Theresa May is expected to become Britain’s next Prime Minister by Wednesday evening after the last of her pro-Brexit rivals, Mrs Leadsom, was said to have pulled out of the Conservative leadership race on another day of high drama at Westminster.
The 59 years old Theresa May is expected to formally replace David Cameron by Wednesday, once the formalities of the transition of power, including an audience with the Queen, have been completed.
It was learnt that Mr. Cameron is set to chair his final cabinet meeting on Tuesday and hold a last Prime Minister’s Questions in the Commons on Wednesday, before offering the Queen his resignation.
Mr Cameron, who has been the PM for the past six years, will be replaced by the Home Secretary, the second woman who is expected to occupy Number 10 Downing Street after Margaret Thatcher.

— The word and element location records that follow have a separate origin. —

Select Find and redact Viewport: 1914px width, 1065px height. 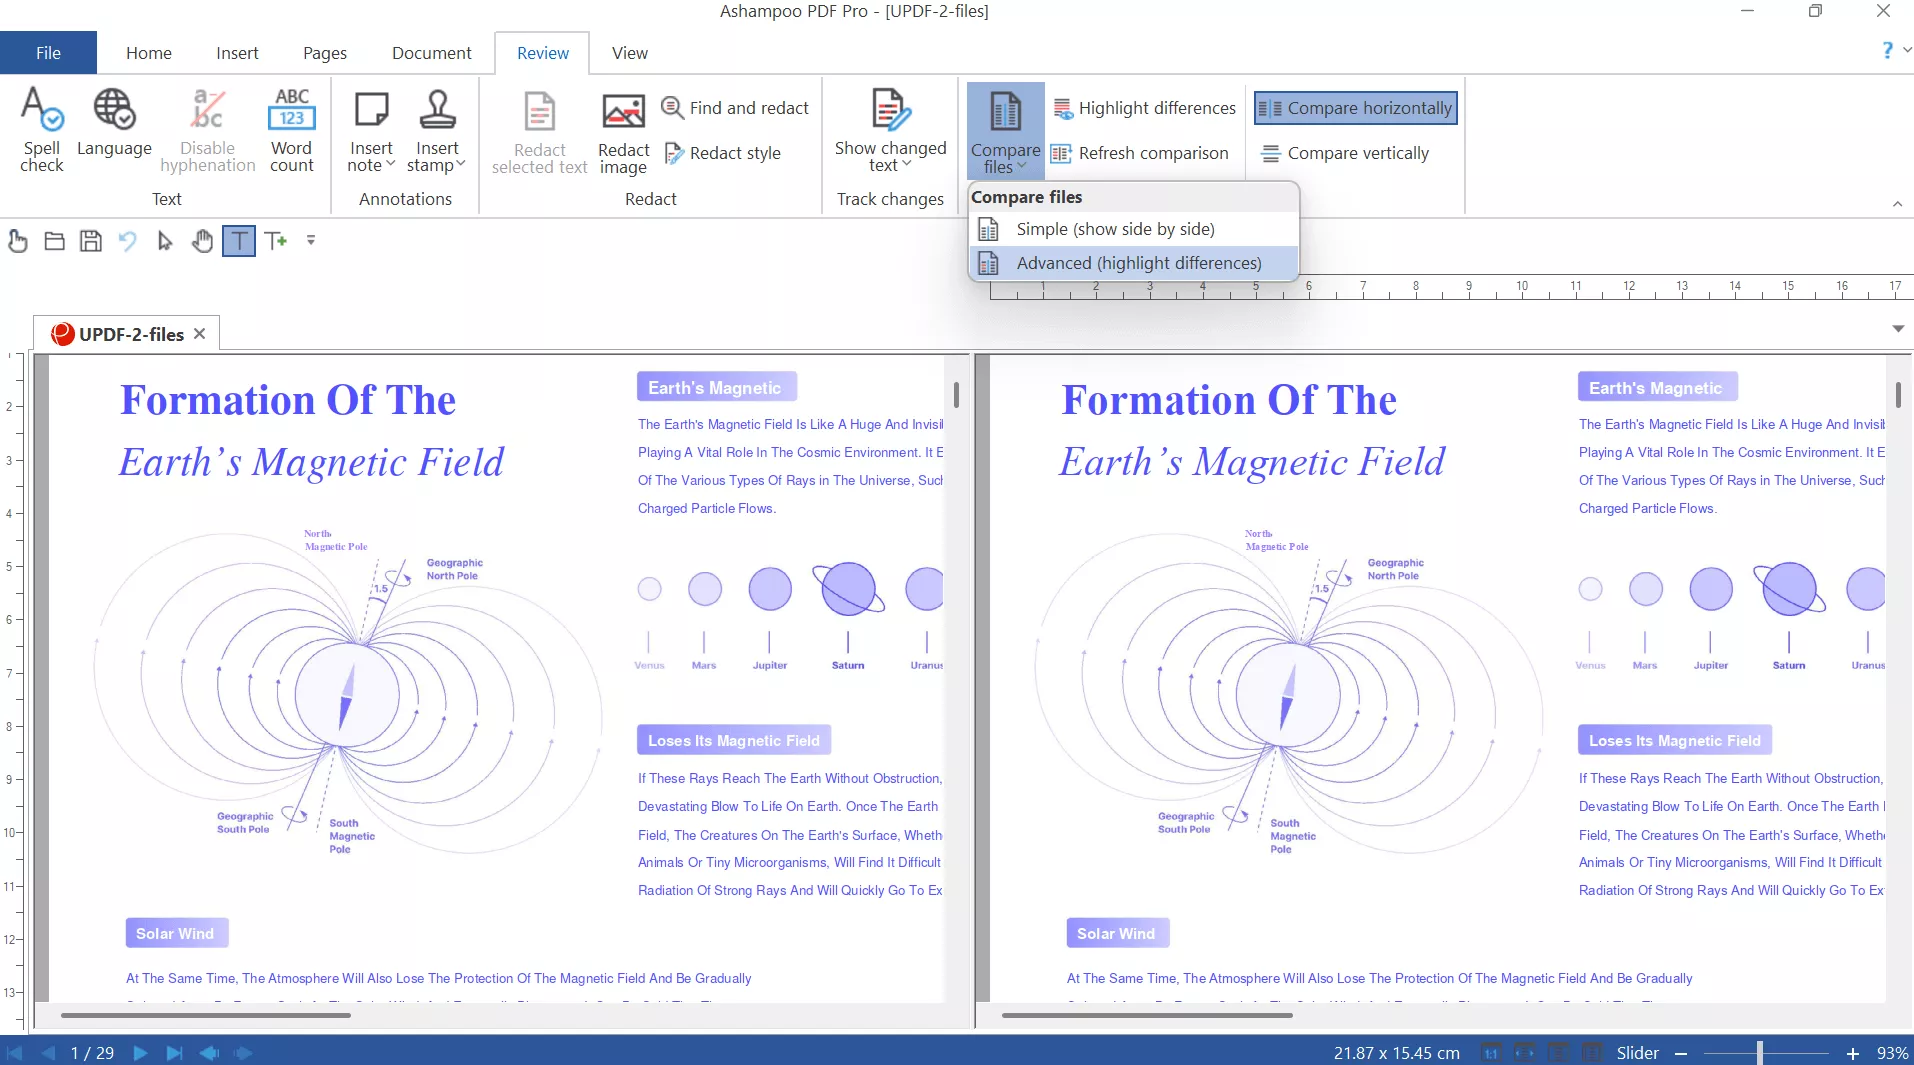click(736, 108)
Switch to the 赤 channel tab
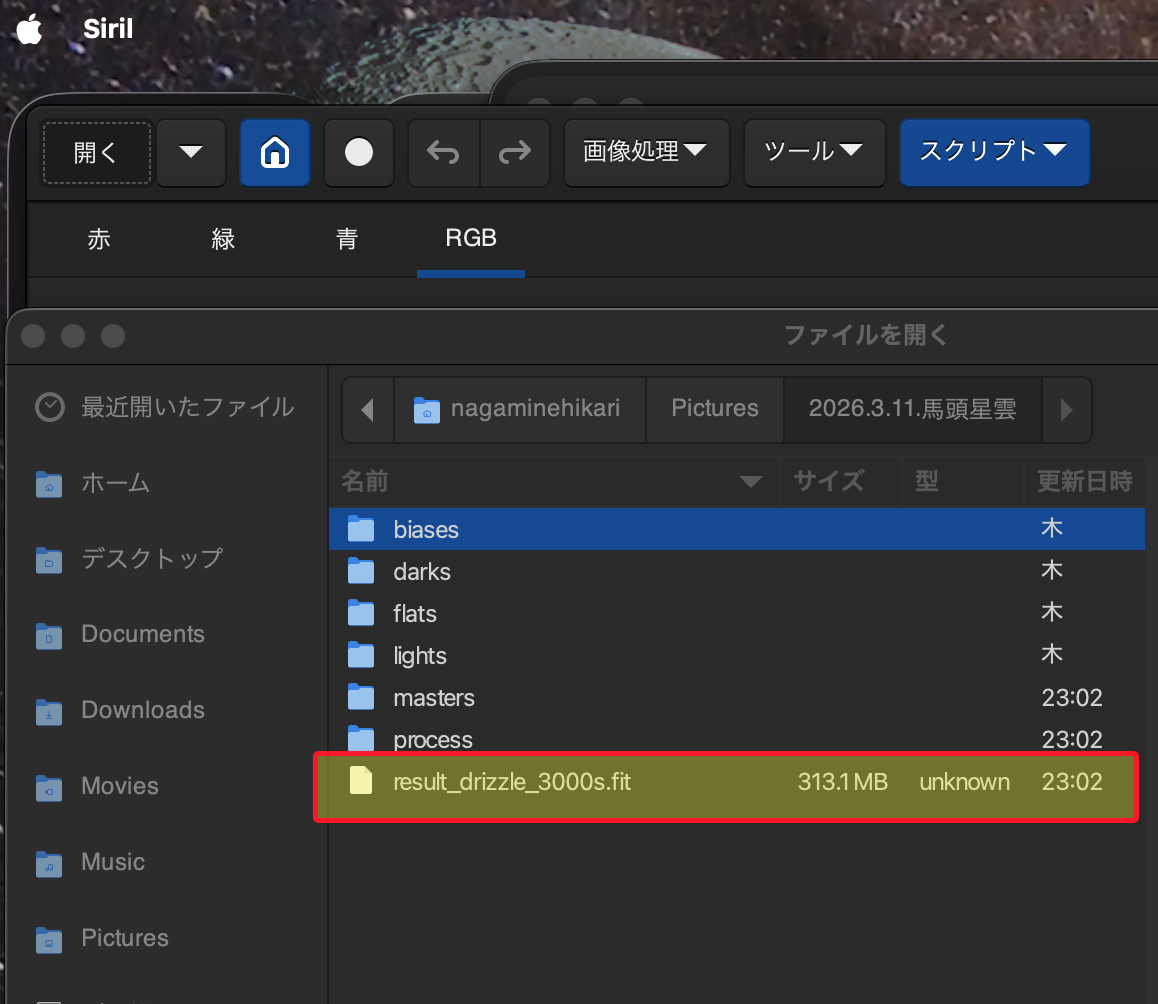The height and width of the screenshot is (1004, 1158). coord(99,239)
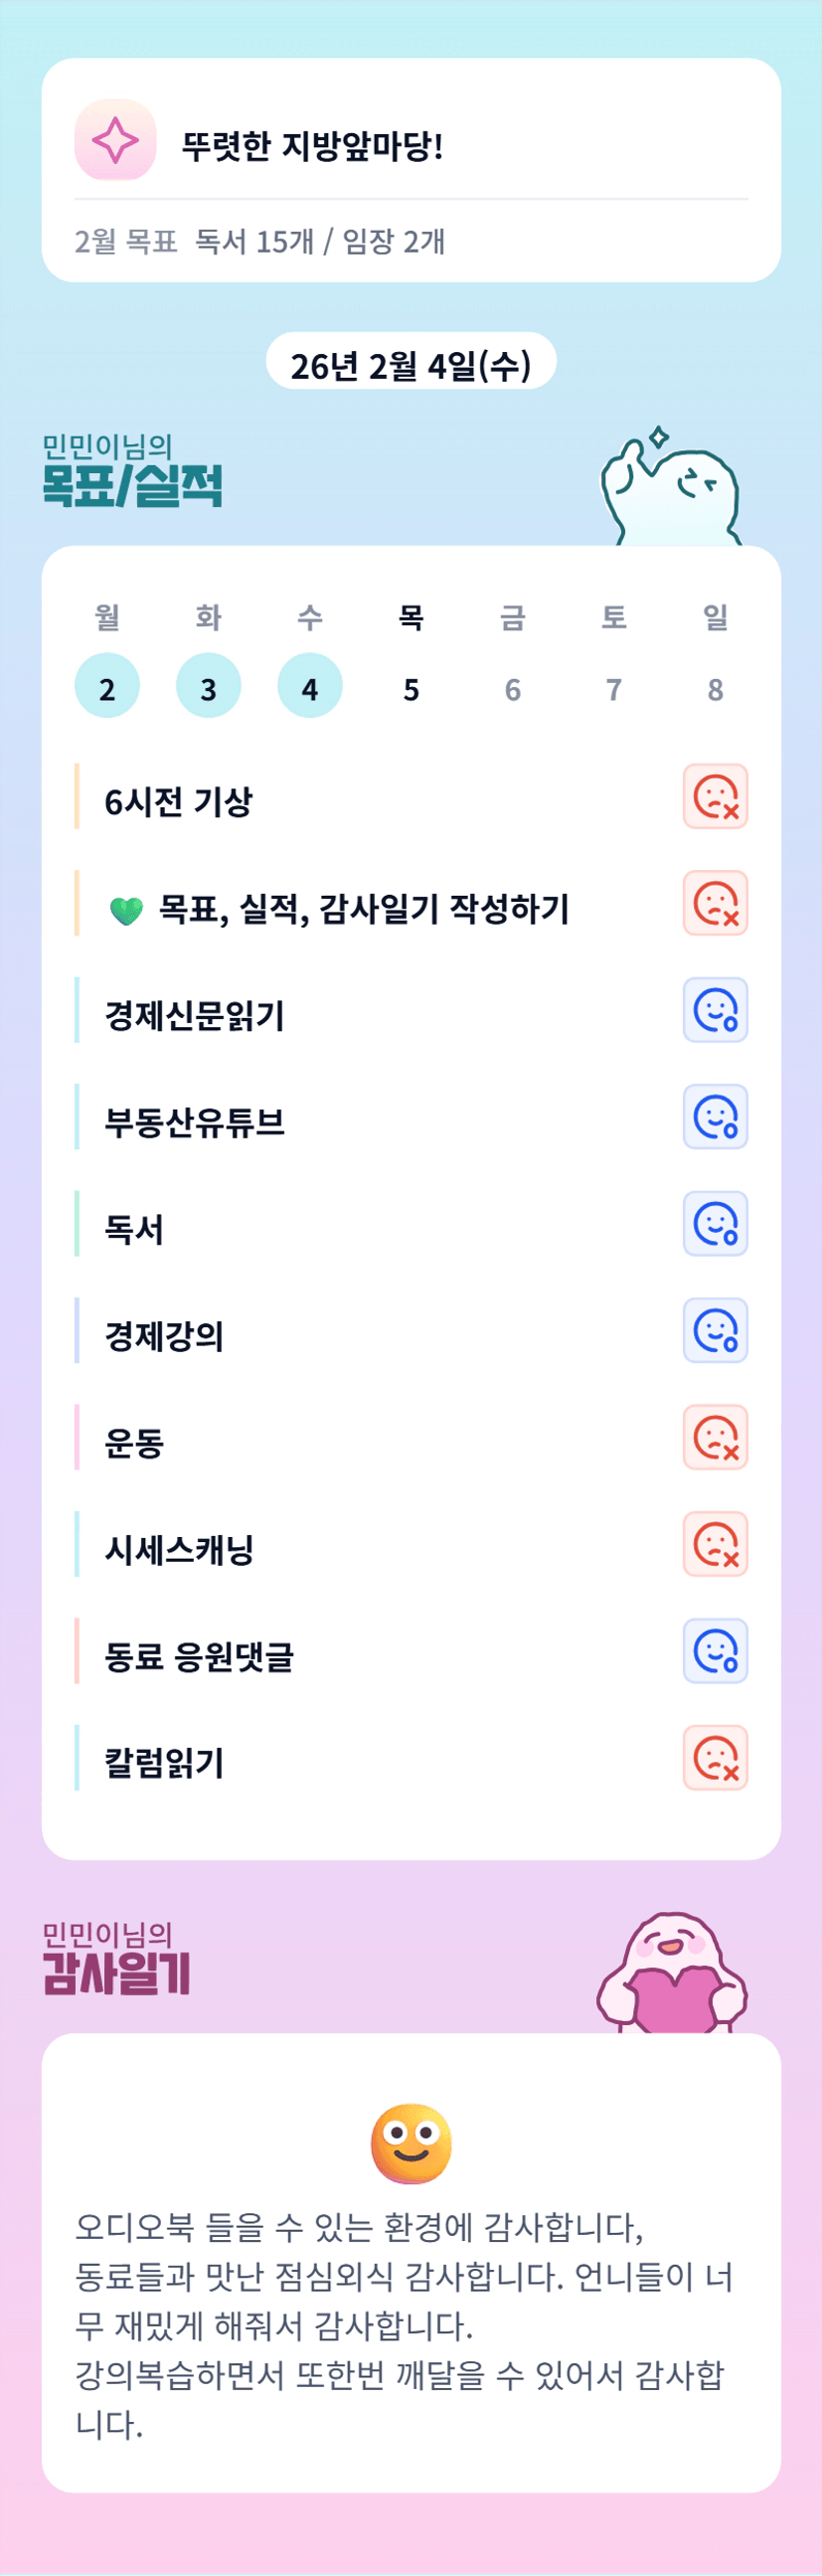Select Monday the 2nd in week calendar

point(107,687)
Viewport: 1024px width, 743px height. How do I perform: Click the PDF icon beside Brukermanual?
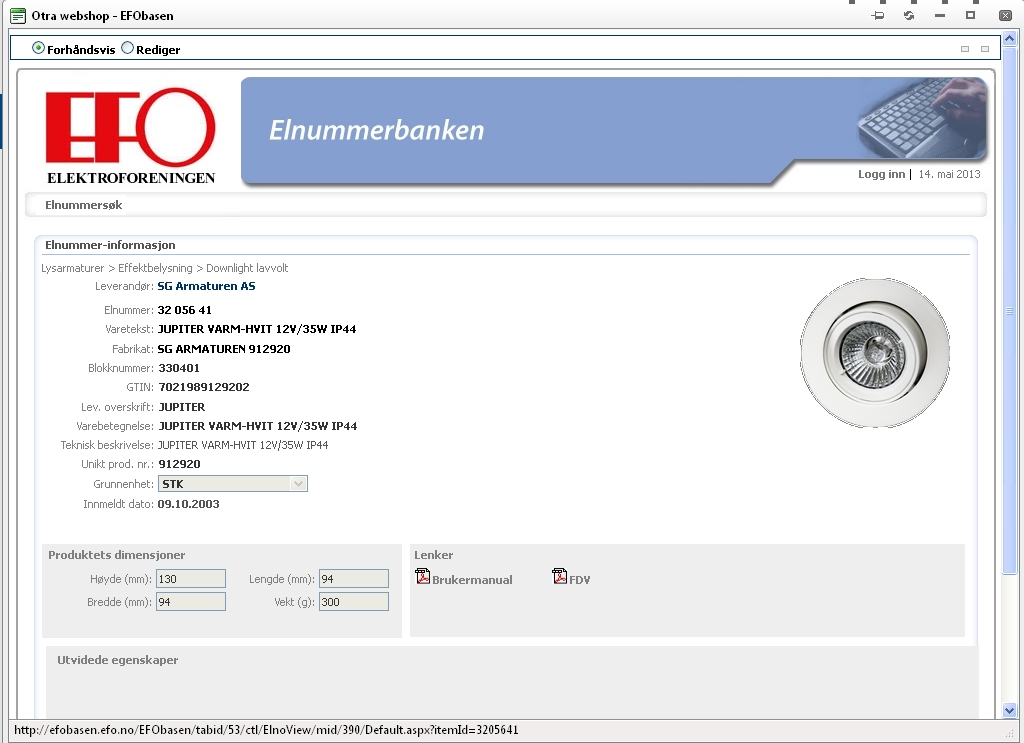click(423, 577)

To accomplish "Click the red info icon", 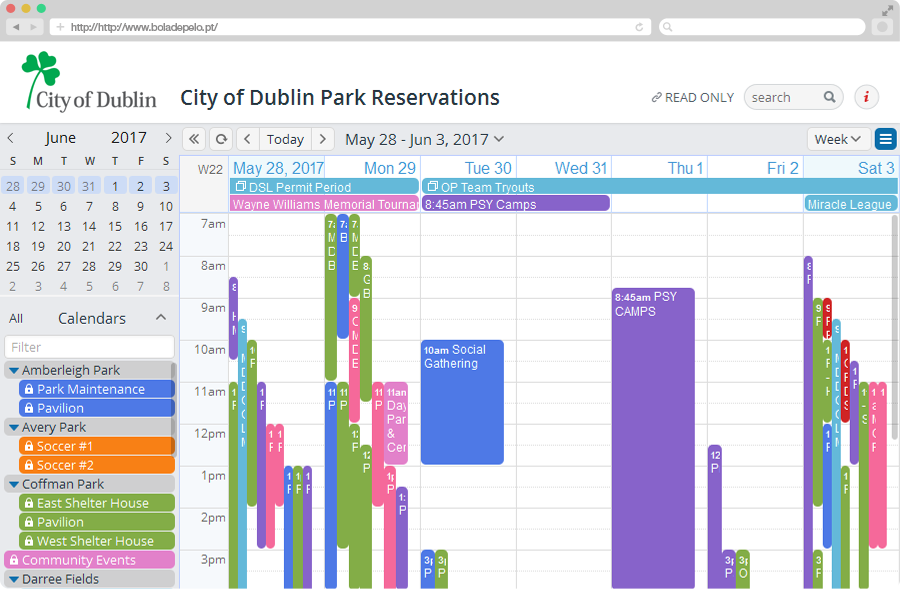I will coord(866,97).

The contender, Mrs Leadsom, who had pulled out in a tearful mood, announced her allegiance to Theresa May at the Westminster.
ALSO SEE: My citizenship and Brexit
Ostensibly overwhelmed by blatant criticisms for priding herself as better qualified than May and for exaggerating her Curriculum Vitae (CV), the energy minister had to step down.
However, Mrs May said she would take Britain out of the EU: “Brexit means Brexit,” she said. “We’re going to make a success out of it.”
Following a referendum that held last month removing Britain from retaining its membership of European Union (EU), PM David Cameron indicated interest to step down from being the PM stressing that “it was time for the future of the country to be managed by new crops of leaders.”
Prime Minister David Cameron was to step down by October after the UK voted to leave the European Union, asking for a “fresh leadership” to lead the country.
The PM had urged the country to vote Remain but was defeated by 52% to 48% despite London, Scotland and Northern Ireland backing staying in.